These CPU tests confirm what the Geekbench results hinted at (or really, shouted): The MacBook Air is now the real deal in terms of speed, no longer second banana to its Pro stablemate. Being roughly on par with the MacBook Pro’s performance at a lower price is an extremely appealing proposition, and likely for a wider audience than the professional-grade MacBook Pro. You’d have to want the latter for its Touch Bar and other pro-like features (head over to that review to see exactly what those are), given performance is now close. But the MacBook Air now sticks out as the better value of the bunch.
Of course, as mentioned earlier, the M1 SoC includes the graphics cores. That means it’s worth testing the MacBook Air’s graphics chops (beyond the usual tests we run on integrated graphics) to see what the M1 can do. Intel recently pushed its own integrated offerings up a level with Iris Xe (and Iris Xe Max) in its 11th Generation “Tiger Lake” CPUs, so M1 graphics come at a relevant time. As a reminder, the particular M1 chip in the base model of the MacBook Air has seven GPU cores, while the M1 chip used in the new Mac mini and MacBook Pro has eight.
The graphics benchmarks include the synthetic GFXBench 5 Metal test (already a Universal app), the old-standard Heaven 4.0 graphics simulation, and the built-in benchmark tests of two full retail games that work on both macOS and Windows 10: Rise of the Tomb Raider and Total War: Warhammer II.
While there are some diminishing returns at the higher visual settings (see Heaven and the two retail games on the highest quality settings), the M1’s graphics performance is a leap forward. Compared directly with the previous MacBook Pro and MacBook Air on GFXBench (which runs natively on both M1 and Intel chips) and Heaven, the M1’s performance is twice as good in some places, and comfortably superior elsewhere. At higher settings, the MacBook Pro hangs close, but as before, the 2019 MacBook Air is left in the dust. Again, not a 3D creation powerhouse, but still a big improvement for GPU-based tasks.

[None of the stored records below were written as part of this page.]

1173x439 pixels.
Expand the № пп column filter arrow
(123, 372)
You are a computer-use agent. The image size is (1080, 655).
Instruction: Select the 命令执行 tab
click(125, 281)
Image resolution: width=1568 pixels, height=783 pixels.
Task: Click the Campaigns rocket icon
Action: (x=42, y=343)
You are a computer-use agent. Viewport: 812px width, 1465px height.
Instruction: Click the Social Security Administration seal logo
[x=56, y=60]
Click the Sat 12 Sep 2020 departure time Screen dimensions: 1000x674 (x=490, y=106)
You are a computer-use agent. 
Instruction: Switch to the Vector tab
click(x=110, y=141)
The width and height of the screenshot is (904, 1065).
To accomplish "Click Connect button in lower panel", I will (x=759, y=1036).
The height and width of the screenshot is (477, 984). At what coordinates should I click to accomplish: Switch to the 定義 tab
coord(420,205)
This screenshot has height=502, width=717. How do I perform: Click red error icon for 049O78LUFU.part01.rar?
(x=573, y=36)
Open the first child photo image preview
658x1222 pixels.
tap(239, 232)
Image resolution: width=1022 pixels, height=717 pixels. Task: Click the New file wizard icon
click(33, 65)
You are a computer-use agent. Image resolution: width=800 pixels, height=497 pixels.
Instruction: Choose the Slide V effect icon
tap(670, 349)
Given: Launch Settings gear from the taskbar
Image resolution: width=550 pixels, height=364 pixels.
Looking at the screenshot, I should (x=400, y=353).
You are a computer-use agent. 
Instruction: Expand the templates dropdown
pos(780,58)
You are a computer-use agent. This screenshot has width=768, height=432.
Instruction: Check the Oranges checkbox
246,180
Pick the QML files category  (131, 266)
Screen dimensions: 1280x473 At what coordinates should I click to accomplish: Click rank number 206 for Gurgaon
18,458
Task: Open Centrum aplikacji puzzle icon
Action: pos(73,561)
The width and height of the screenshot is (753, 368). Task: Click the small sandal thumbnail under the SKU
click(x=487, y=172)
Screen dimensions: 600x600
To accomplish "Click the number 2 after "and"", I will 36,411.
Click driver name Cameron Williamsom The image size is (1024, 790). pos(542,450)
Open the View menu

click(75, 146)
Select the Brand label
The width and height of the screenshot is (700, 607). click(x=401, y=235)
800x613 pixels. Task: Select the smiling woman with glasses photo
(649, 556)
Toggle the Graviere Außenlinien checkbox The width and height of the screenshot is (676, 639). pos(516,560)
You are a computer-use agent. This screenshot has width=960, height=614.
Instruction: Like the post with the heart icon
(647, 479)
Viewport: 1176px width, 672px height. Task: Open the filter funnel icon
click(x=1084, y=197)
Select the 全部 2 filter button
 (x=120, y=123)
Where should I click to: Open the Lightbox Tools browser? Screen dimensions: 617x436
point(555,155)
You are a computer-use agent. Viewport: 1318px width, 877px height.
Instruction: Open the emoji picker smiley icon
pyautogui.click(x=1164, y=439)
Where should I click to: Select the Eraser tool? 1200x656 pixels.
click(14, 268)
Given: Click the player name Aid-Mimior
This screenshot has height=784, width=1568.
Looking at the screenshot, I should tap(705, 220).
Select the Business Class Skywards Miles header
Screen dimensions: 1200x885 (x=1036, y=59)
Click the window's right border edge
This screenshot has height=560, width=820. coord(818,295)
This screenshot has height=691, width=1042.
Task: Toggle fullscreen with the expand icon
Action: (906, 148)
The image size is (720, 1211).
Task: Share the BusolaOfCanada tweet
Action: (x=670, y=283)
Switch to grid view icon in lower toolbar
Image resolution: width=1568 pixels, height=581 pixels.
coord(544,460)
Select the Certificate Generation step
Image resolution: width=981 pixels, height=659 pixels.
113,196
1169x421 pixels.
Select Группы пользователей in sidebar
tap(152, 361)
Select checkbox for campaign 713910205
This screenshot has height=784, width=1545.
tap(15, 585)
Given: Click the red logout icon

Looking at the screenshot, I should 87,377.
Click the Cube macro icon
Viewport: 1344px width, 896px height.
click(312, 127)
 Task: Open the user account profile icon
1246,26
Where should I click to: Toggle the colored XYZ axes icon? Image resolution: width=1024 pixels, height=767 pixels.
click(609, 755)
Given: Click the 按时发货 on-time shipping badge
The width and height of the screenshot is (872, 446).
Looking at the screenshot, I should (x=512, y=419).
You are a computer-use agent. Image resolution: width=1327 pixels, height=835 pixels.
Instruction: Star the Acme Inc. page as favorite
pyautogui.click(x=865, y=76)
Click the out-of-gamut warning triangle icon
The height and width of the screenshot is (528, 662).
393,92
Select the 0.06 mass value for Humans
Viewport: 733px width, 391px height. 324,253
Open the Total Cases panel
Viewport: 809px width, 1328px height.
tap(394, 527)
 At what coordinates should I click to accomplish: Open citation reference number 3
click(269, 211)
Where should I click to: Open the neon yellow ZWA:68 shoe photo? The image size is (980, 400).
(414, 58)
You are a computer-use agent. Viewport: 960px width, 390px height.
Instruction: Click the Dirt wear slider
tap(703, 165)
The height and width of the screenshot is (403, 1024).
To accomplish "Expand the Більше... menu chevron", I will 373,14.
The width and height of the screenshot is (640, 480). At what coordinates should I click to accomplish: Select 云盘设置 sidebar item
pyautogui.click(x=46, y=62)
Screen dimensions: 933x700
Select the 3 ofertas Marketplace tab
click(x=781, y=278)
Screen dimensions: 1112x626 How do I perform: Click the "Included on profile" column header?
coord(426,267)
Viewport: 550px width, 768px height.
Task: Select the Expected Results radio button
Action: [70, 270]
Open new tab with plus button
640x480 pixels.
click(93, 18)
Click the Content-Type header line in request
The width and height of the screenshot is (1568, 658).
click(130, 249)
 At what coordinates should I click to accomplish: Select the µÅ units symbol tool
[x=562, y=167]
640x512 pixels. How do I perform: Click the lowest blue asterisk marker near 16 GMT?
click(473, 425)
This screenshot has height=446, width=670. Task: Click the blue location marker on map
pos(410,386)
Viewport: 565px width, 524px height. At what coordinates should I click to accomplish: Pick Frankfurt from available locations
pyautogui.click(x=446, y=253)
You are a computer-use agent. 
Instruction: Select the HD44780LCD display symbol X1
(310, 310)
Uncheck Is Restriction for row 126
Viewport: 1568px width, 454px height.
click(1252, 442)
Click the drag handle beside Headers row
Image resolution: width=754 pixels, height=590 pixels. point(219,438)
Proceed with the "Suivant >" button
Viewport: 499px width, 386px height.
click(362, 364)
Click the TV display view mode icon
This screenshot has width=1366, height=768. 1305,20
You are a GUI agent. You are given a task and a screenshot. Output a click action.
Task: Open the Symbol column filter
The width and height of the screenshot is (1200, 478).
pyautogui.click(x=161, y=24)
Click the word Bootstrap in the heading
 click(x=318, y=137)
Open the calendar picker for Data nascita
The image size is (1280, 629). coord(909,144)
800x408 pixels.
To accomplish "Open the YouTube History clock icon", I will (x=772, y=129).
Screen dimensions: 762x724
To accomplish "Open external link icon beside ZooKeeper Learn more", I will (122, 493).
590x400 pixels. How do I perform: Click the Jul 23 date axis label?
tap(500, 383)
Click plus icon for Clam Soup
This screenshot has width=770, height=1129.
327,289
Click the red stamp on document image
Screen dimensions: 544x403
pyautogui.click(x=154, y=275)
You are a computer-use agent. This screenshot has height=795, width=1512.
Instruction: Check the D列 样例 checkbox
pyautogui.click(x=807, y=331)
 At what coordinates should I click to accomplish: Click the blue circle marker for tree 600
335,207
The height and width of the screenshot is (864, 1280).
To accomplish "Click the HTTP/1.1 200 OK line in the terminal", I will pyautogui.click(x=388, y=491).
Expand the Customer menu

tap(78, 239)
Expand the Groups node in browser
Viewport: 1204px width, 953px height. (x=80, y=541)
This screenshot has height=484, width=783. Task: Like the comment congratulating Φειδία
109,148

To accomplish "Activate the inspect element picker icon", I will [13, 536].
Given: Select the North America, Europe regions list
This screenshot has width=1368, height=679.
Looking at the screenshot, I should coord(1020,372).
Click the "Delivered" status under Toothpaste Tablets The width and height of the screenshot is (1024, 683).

As for the real-game tests, we weren’t able to go back and run Rise of the Tomb Raider and Total War: Warhammer II on the older machines or other Windows laptops, but as you can see on the chart, we have those results for Intel’s “Tiger Lake” whitebook, a sample laptop we tested with something of a best-case-scenario installation of an 11th Generation Core processor and Iris Xe graphics. Note that due to the 16:10 display, the MacBook Air had to run these games at 1,920 by 1,200 pixels instead of 1,920 by 1,080.
Now, few would choose a MacBook Air as their ideal gaming machine, but you can see that it’s plenty capable of low-to-mid-tier gaming. Gaming is far from a niche market, and many college students and other MacBook Air owners who use the laptop for work are also interested in some casual and lower-setting mainstream gaming on the side. Frame rates above 30 frames per second (fps) are considered playable, and it hits that on both games at the medium preset (and more on the lower settings). You’ll note it’s quite even with the Tiger Lake whitebook, which creates an interesting new baseline for integrated graphics going forward.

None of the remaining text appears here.